State Farm took issue with this inconsistent reporting of pain. Counsel for the company argued that this inconsistency showed Ms. Veeran lacked credibility, that she was able to return to work and, therefore, she was not entitled to an income replacement benefit (IRB). In taking this position State Farm also noted that its own medical examination in May 2013 had recommended a chronic pain assessment in the course of denying a Treatment Plan for a psychiatric assessment. Since Ms. Veeran never submitted a Treatment Plan for a chronic pain assessment, State Farm argued her pain complaints were not serious.
However, the applicant was able to bring forward an expert opinion by Dr. Boucher to counter these arguments. He noted that in response, the applicant relied upon the expert opinion of Dr. Boucher who opined that inconsistency in pain symptoms is an inherent part of Chronic Pain Syndrome. Instead of delegitimizing the diagnosis, it actually helps to confirm it. Ms. Veeran also testified that in the face of relentless denials from State Farm she simply saw no point in submitting a Treatment Plan for a chronic pain assessment and her counsel noted that State Farm also could have arranged the assessment if it saw fit.

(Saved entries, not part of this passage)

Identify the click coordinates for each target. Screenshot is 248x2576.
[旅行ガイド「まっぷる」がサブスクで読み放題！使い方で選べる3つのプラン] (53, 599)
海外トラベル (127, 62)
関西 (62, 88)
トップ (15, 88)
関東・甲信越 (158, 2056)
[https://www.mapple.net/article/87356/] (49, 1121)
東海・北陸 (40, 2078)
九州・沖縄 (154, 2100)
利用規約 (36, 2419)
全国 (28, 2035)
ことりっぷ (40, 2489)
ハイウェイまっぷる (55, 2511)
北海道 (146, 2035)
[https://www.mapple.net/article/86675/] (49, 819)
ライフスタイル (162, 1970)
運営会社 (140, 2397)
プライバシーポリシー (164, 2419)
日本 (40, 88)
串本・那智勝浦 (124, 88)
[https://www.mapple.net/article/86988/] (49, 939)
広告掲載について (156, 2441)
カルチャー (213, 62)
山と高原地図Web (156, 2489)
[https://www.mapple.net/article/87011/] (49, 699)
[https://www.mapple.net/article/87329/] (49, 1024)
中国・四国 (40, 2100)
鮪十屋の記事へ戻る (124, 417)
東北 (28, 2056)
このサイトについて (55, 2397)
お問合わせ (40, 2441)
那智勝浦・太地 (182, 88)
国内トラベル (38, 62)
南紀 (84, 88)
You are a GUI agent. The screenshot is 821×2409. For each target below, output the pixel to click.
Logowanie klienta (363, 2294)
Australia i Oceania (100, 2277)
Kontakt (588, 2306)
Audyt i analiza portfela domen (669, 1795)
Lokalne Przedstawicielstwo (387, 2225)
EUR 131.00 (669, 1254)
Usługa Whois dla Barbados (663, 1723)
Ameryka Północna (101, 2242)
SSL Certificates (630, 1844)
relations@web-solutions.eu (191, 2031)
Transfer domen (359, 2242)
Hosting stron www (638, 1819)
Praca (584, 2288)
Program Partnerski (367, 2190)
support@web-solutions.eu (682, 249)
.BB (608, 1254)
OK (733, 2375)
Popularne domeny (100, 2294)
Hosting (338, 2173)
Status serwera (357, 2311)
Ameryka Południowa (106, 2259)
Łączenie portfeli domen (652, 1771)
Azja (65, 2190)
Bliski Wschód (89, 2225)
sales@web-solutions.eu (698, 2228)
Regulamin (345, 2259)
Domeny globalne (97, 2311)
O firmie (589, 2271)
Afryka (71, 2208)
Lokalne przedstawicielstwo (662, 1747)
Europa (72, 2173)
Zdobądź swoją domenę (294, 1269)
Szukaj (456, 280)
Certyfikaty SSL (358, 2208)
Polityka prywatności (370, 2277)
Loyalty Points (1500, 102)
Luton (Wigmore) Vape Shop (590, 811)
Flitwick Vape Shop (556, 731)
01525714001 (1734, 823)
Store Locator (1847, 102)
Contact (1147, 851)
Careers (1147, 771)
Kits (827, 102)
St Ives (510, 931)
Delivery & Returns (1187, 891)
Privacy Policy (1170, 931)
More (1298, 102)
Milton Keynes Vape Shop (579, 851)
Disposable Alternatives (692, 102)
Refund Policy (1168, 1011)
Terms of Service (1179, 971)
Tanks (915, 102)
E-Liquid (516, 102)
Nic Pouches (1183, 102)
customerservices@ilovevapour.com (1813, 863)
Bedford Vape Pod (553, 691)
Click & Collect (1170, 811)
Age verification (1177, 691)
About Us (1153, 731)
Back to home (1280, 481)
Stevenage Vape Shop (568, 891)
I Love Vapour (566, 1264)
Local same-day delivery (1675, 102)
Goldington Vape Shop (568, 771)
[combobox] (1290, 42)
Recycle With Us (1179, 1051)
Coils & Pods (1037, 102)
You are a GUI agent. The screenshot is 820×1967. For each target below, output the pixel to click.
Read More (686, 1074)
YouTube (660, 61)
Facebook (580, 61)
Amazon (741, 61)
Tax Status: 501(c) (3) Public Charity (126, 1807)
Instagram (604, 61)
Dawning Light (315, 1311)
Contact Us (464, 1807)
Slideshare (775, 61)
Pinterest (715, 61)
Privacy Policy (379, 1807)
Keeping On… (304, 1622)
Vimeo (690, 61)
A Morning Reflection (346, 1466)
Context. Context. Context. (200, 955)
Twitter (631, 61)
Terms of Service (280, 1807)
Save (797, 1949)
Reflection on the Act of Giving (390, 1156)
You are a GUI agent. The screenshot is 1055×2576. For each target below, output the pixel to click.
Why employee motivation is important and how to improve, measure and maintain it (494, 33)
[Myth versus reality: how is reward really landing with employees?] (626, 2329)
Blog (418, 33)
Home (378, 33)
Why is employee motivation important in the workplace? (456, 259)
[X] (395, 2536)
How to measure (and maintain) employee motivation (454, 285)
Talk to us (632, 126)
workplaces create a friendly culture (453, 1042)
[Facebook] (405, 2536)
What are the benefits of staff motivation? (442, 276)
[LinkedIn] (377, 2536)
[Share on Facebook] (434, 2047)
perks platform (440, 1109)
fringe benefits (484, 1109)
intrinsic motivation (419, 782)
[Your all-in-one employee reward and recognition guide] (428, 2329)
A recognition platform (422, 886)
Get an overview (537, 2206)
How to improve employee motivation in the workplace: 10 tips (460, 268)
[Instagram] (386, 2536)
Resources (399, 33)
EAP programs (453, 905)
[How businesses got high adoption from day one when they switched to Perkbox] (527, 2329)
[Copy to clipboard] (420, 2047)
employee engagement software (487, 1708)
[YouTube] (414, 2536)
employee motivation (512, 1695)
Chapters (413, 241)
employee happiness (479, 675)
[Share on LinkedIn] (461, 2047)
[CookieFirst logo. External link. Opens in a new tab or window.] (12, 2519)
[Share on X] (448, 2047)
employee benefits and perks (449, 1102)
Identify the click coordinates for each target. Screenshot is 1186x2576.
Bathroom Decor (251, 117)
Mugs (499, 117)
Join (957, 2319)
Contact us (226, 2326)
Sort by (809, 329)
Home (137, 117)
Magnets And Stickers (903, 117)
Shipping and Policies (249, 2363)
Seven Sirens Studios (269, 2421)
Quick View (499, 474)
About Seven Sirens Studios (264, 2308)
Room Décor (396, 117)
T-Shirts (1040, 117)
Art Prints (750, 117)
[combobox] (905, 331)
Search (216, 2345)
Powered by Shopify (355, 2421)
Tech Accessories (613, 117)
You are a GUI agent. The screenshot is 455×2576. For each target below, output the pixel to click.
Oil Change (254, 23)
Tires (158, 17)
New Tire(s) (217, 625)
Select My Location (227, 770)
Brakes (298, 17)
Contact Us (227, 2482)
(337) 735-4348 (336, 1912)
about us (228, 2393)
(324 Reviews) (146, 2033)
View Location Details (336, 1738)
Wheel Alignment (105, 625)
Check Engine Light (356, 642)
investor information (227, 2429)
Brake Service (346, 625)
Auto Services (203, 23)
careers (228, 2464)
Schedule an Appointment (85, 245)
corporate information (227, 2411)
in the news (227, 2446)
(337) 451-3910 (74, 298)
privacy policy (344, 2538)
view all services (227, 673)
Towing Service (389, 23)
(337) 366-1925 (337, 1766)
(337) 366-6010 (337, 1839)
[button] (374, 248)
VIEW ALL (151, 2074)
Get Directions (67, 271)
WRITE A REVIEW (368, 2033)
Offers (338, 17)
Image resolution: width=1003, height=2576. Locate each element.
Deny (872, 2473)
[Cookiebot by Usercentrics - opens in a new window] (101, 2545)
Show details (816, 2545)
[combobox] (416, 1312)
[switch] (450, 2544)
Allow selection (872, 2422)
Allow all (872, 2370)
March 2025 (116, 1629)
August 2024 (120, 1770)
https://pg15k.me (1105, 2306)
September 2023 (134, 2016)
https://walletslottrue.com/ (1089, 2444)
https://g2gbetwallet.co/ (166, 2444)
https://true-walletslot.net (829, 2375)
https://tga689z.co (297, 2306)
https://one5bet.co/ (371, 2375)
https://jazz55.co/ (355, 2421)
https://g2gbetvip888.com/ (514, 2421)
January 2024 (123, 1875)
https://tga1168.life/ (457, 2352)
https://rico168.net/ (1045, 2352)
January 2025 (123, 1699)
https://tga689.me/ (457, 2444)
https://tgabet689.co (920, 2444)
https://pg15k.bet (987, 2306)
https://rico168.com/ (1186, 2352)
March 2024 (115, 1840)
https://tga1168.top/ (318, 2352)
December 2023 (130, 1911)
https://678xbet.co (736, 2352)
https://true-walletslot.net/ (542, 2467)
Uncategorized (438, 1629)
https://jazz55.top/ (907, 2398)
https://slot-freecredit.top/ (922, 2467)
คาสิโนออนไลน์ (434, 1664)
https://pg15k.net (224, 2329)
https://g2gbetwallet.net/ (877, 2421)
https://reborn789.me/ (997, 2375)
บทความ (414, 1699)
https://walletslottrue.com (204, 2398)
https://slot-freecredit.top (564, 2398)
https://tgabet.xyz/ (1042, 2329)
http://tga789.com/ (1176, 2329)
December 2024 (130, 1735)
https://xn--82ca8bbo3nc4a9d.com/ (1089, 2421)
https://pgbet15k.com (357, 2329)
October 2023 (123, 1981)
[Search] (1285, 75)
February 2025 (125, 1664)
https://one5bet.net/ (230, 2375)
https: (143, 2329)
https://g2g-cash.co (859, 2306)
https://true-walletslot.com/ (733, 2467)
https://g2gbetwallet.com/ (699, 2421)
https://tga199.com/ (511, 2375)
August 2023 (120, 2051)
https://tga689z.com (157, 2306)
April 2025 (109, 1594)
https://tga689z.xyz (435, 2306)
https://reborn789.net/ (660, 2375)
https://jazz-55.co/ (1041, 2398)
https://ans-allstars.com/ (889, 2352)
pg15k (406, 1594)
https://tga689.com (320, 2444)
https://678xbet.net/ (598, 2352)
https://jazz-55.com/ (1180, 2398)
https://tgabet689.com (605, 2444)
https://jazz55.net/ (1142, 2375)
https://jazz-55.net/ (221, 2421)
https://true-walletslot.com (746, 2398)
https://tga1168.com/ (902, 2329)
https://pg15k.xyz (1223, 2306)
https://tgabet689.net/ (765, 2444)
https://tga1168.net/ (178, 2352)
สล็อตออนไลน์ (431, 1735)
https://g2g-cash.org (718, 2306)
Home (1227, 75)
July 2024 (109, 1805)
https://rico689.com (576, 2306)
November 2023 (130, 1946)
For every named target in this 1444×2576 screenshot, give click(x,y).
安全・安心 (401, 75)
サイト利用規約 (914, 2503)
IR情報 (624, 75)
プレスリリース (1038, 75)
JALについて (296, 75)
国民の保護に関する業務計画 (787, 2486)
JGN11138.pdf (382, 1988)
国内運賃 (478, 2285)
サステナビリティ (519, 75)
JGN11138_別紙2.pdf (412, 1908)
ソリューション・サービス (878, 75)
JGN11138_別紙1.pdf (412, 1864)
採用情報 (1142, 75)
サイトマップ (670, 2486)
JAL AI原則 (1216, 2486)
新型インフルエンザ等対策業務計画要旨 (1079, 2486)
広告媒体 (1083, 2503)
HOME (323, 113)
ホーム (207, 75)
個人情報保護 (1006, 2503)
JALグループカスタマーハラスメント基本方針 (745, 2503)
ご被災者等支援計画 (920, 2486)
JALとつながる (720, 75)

The Arbitrator held that “the record of refusals by the Insurer to approve any treatment is very clear and must have been frustrating for the applicant.” Therefore, the Arbitrator placed no weight on the applicant’s failure to obtain a chronic pain assessment shortly after the May 2013 medical examination that had recommended such an assessment. The Arbitrator also relied heavily upon Dr. Boucher’s statements in finding that the applicant’s inconsistent pain reports did not undermine the diagnosis of Chronic Pain Syndrome. Ultimately, the Arbitrator held that the applicant was entitled to her past and ongoing IRBs.
As this case demonstrates, it is important for car accident victims to get adequate medical opinions that acknowledge the complexities of chronic pain. Although the inconsistency in a report may appear to undermine an applicant’s credibility, when placed in the proper medical context by counsel it may actually bolster their credibility.